「ご臨終メディア―質問しないマスコミと一人で考えない日本人 (集英社新書)」

森巣博という人のことはまったく知らなかったし、森達也のこともかすかに聞き覚えがある程度であったが、最近ところどころで僕も繰り広げているテレビメディア批判に関する話かと思ってふと手にとって見たわけである。

メディアがちゃんと質問しないとか、テレビ局の職員は給料が良すぎなのでその地位を脅かされたくないために責任を取ることになりそうなことはしないとか、オウム信者の転入を拒む時自体は憲法違反だけどそういうことを追求しても視聴率が取れないから不気味さを訴える報道がなされるとか、パチンコの景品交換は違法なのだが警察の利権になっているので摘発されることなく横行しているとか、まあそういう当たり前の主張もそこかしこにされてはいる。ただ、多くのところで明らかな事実誤認に基づいた主張(というか放言)がなされているので、そのダブル・スタンダードぶり、つまり自分の言いたいことに沿っていれば、間違った情報であってもそれに基づいてえらそうなことを言ってしまう、という困ったちゃん状態(特に森巣氏)なのが目に付く本である。

というか、森氏は(ある程度)自分の経験から語ることがあるようだが、森巣氏はメディア関係のことについては、20年くらい遅れた情報で勝手に想像していることを適当に対談でほざいているだけじゃん。まさにいまどきの左翼。

橋本龍太郎が総理大臣のころにも、「橋本総理が記者にもっと勉強して質問してくださいよ、というようなことを言うのは権力の横暴だ」というような記事を読んだ記憶がある。

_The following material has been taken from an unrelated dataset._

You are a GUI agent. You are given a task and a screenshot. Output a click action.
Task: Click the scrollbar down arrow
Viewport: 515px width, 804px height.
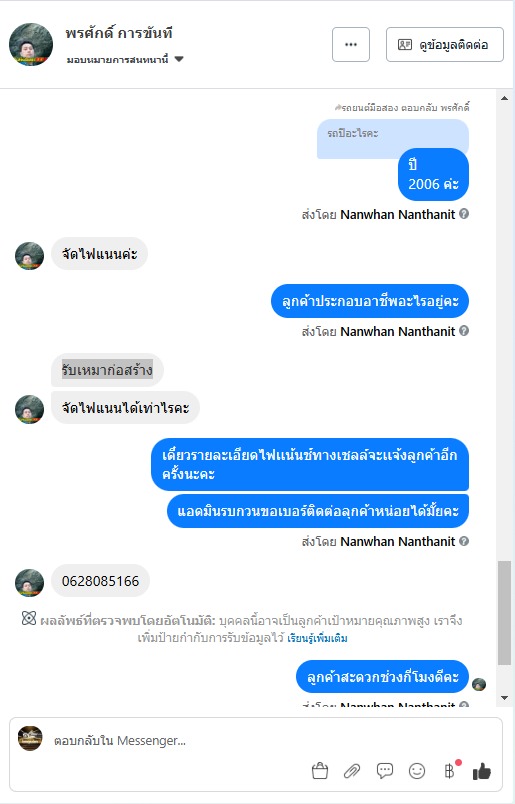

そういうものかと思っていたが、インターネットで記者会見の模様がテキスト化されて、麻生太郎に記者が軽くもてあそばれているのを読んだりすると、新聞記者などは本当にだらしがないことが良く判ってしまう今日この頃ではある。

一日に一冊本を読んでも、一生の間には3万冊くらいしか読めない。悪書だったら読まない、というのが重要な読書法のはずなのに、結局全部目を通してわざわざ悪口まで日記に書いてしまっている私である。逃避だ。